The evolution/innovation of various computer hardware infrastructures has led to the production of modern CPUs whose processors/cores embrace features like hyper-threading and multiple cores.
Importance of Knowing the Number of Processors/Cores in Linux
When working under an open-source operating system distribution like Linux, performance is everything. You need both the hardware and software components of your computing system to be at their best.
Therefore, knowing the number of processors/cores on the machine that powers your Linux operating system helps gauge how best your OS can perform under specific/customizable computing conditions.
For instance, you might be able to understand why multiple cores/hyper-threading CPUs have a speed and performance advantage over single-Core CPUs without hyper-threading.

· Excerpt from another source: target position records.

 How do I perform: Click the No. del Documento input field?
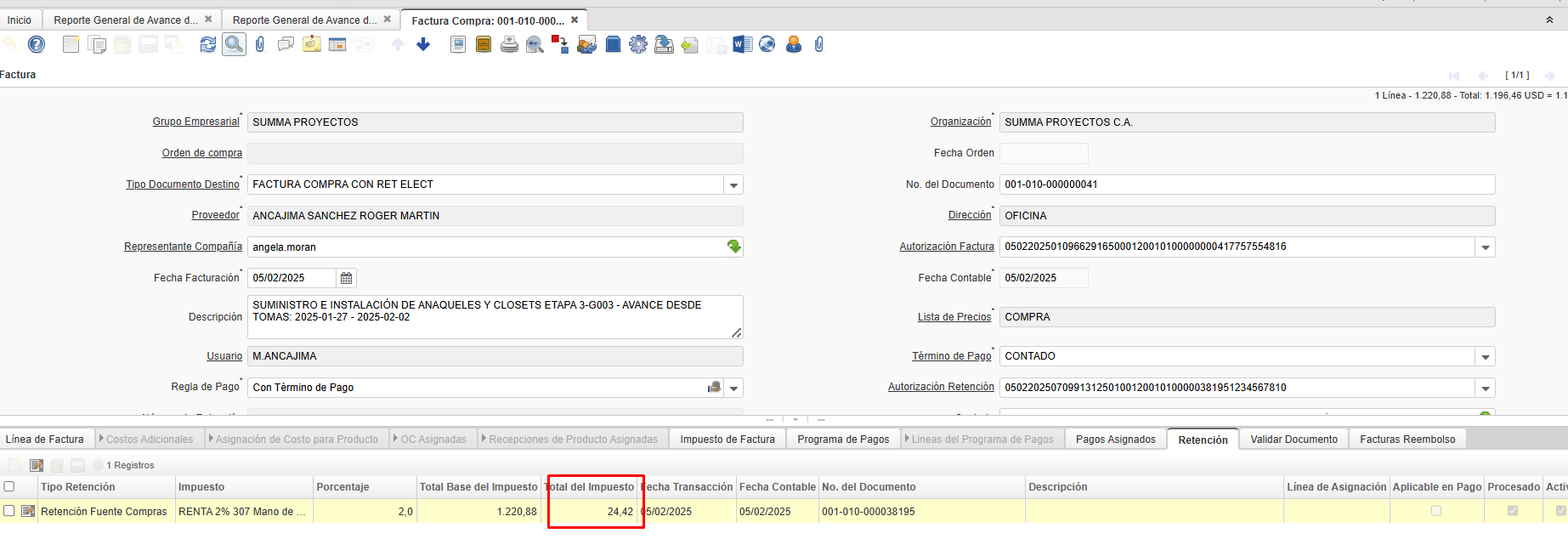[1246, 184]
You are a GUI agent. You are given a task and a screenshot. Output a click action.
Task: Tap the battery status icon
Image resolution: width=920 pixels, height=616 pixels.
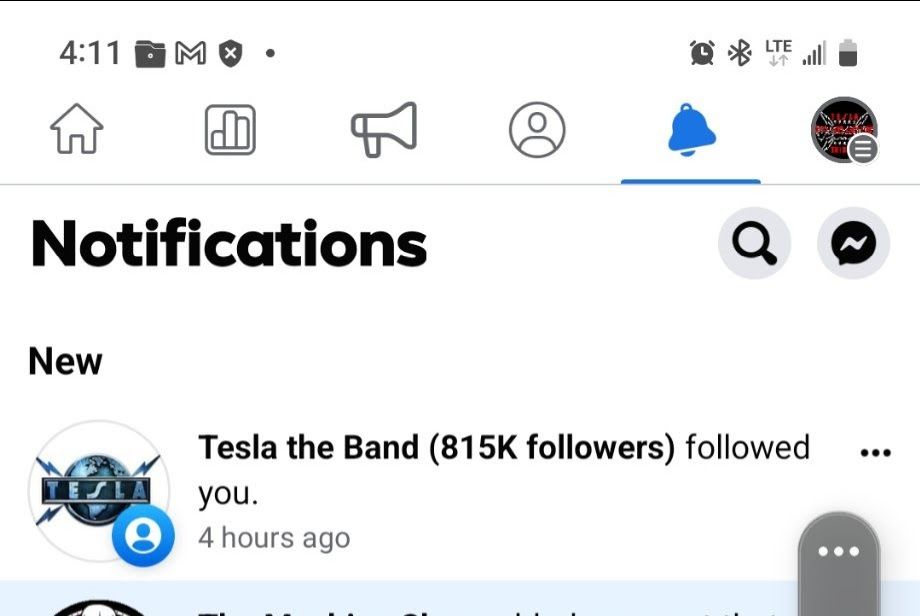848,53
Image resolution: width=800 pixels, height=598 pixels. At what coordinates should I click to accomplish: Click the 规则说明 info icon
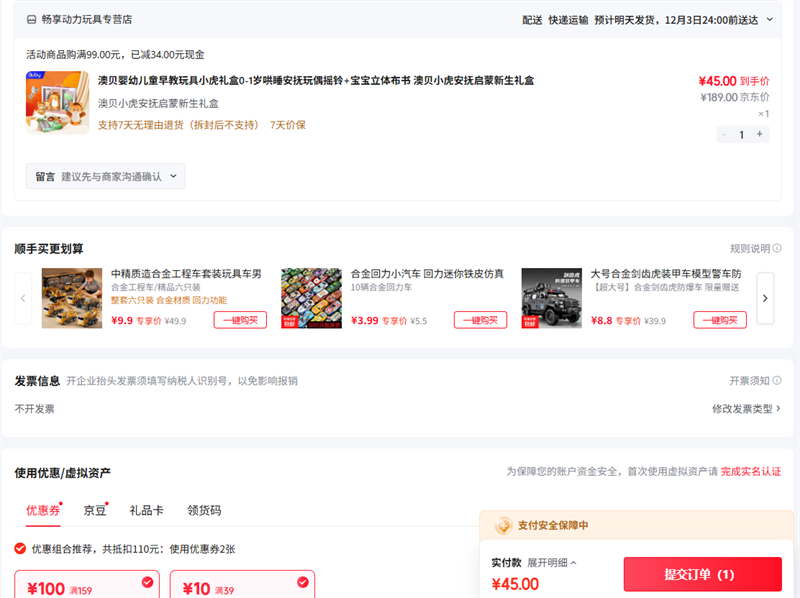777,248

1. Find Linux CPU Processors/Cores Using /proc/cpuinfo File
Whether on a remote Linux server or desktop Linux system, this method will query the /proc/cpuinfo file for lines matching the keyword processor via grep command which passes the processor keyword to a wc (word count) function that sums it up for display.
$ cat /proc/cpuinfo | grep processor | wc -l 4
A more detailed output of the above file will look like the following:
$ more /proc/cpuinfo
2. Get Linux CPU Processors/Cores Using lscpu Command
To understand what lscpu command does, we first need to run it:
The lscpu command also highlights the CPU’s Architecture, op-mode(s), address sizes, thread(s) per core, core(s) per socket, family, model name, etc.

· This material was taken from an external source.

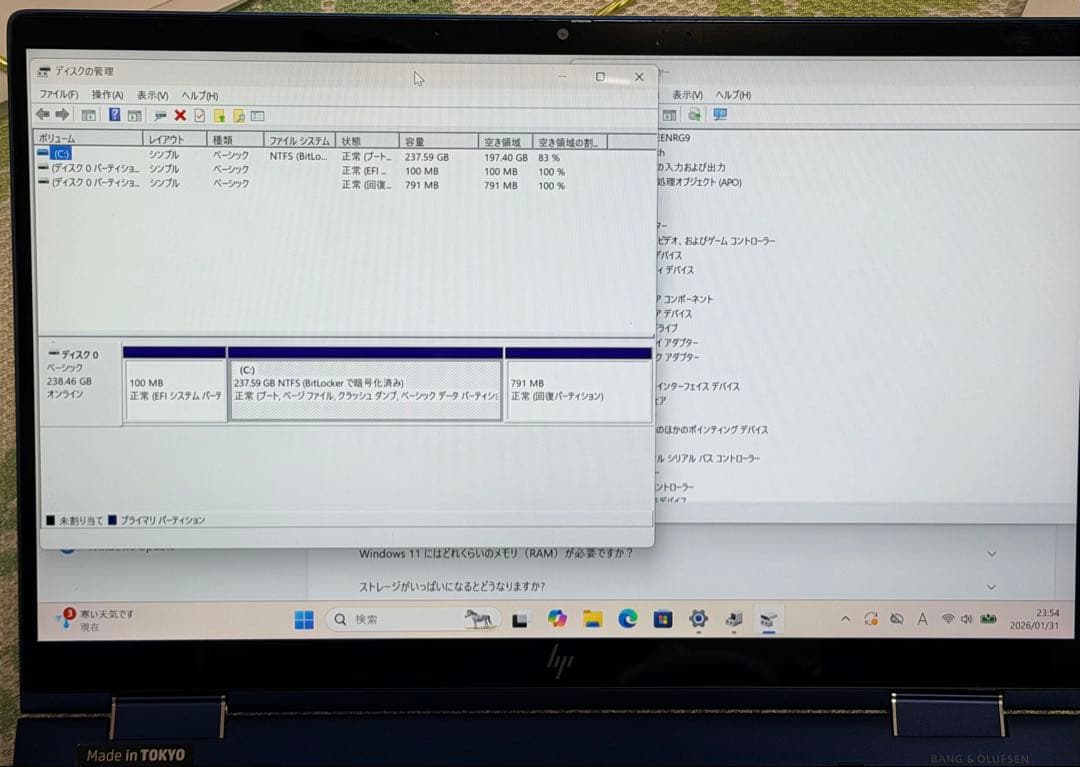Image resolution: width=1080 pixels, height=767 pixels.
Task: Open the 表示(V) menu in Device Manager
Action: 686,95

3. Check Linux CPU Processors/Cores Using top Command
Key in the command (top) on your Linux system and hit [Enter] on your keyboard. You should get a detailed output on what is going on with your processors/cores.
4. List Linux CPU Processors/Cores Using nproc Command
This approach is straightforward and will only output the available CPUs on your Linux system.
$ nproc --all 4
An alternative approach to execute this command is as follows:
$ echo "Threads/core: $(nproc --all)"
5. List Linux CPU Processors/Cores Using getconf Command
This command is straightforward and can be executed in the following manner:
$ getconf _NPROCESSORS_ONLN 4
An alternative approach to executing this command is as follows:
$ echo "Number of CPU/cores online at $HOSTNAME: $(getconf _NPROCESSORS_ONLN)"
6. Find Linux CPU Processors/Cores Using dmidecode Command
The dmidecodeis command is used to get the Linux system’s hardware related information such as Processor, RAM, BIOS detail, Memory, Serial numbers etc.
$ sudo dmidecode -t 4
We can alternatively modify the execution of the above command to provide us with CPU details like version, core count, core enabled, and thread count.
$ sudo dmidecode -t 4 | egrep -i 'core (count|enabled)|thread count|Version'
The above discussed inbuilt Linux commands cover everything there is to know about the number of processors/cores in your Linux system and much more.